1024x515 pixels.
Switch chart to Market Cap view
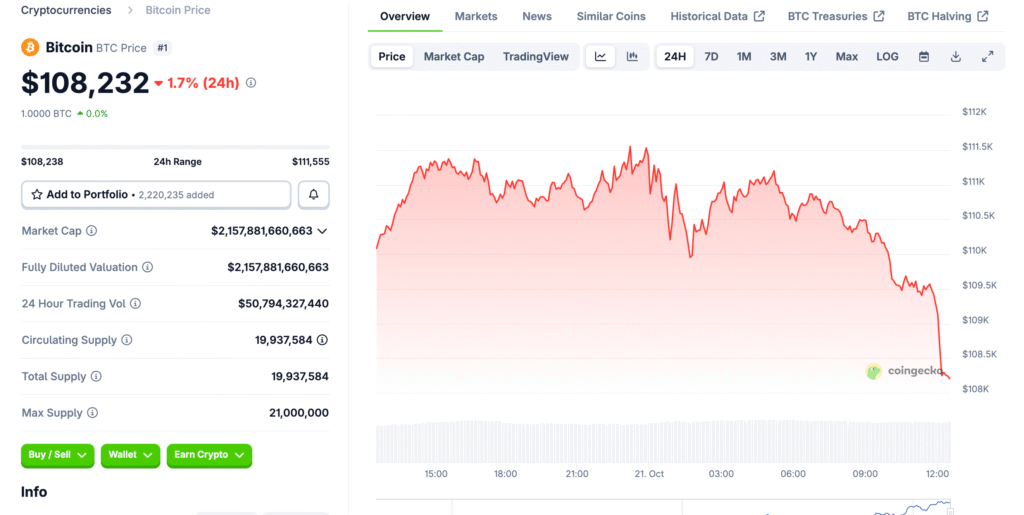tap(454, 57)
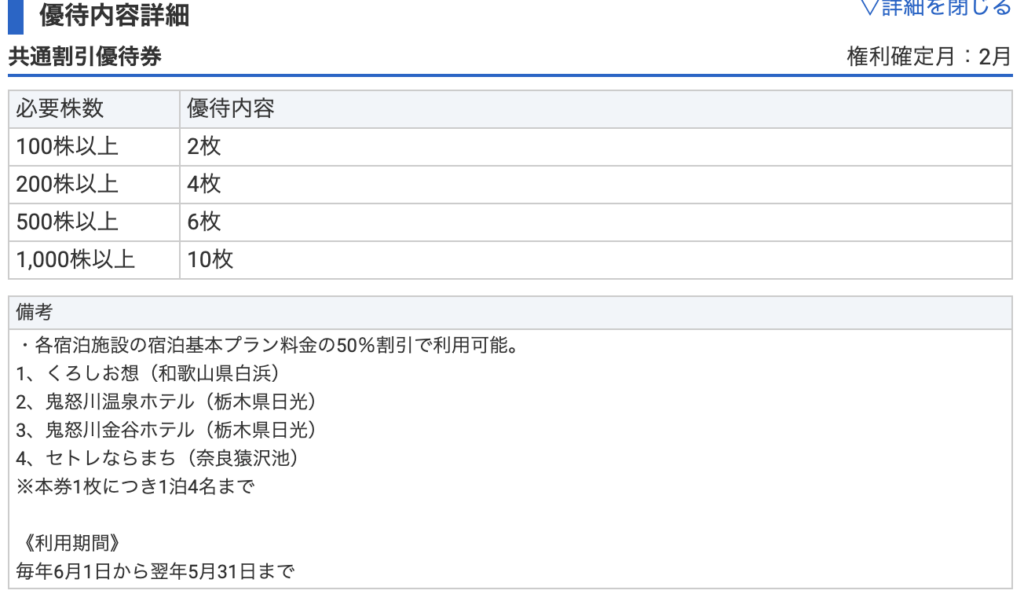The width and height of the screenshot is (1024, 594).
Task: Click the 共通割引優待券 title
Action: click(85, 57)
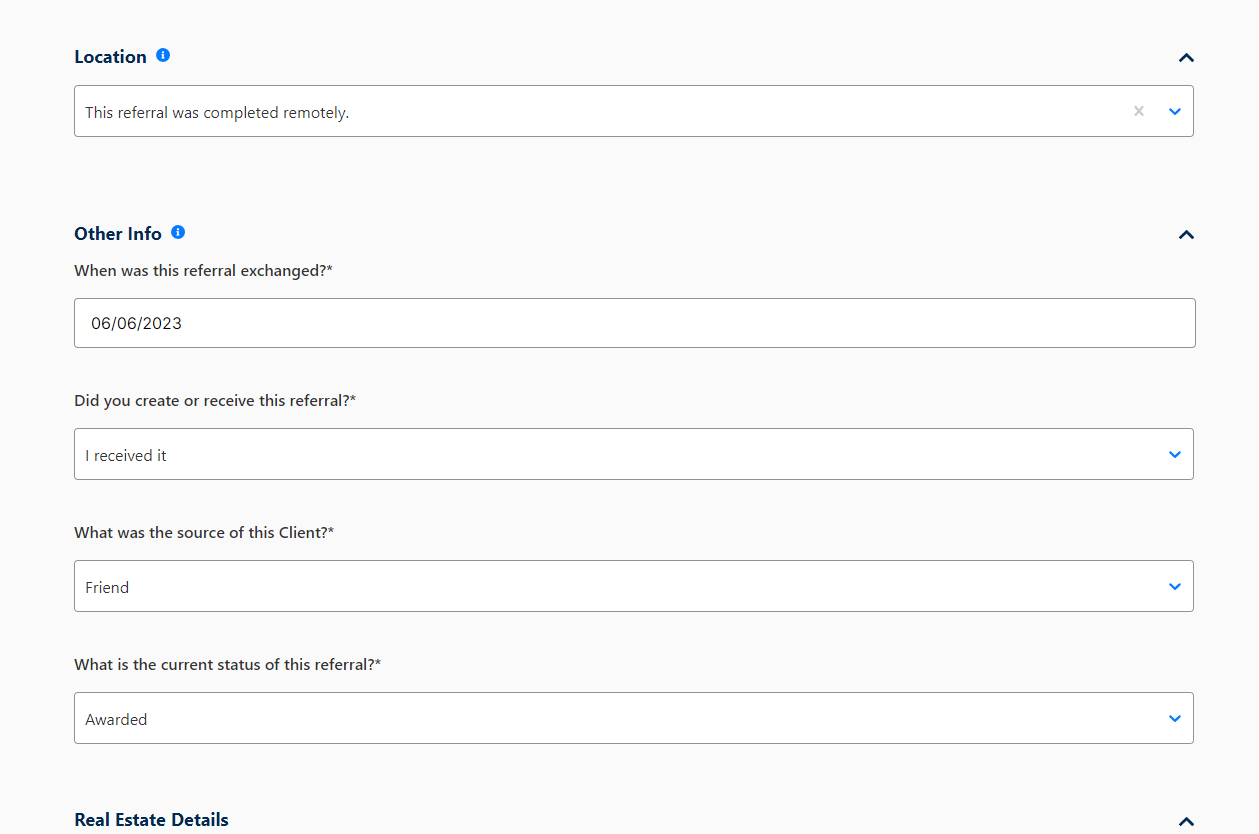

····················

* [Activity] Write the entries above out in full, exactly, with no images.

* [Answer to this exercise]
1024x515 pixels.
Switch chart to Market Cap view
tap(454, 57)
The width and height of the screenshot is (1024, 594).
Task: Click the 共通割引優待券 title
Action: click(85, 57)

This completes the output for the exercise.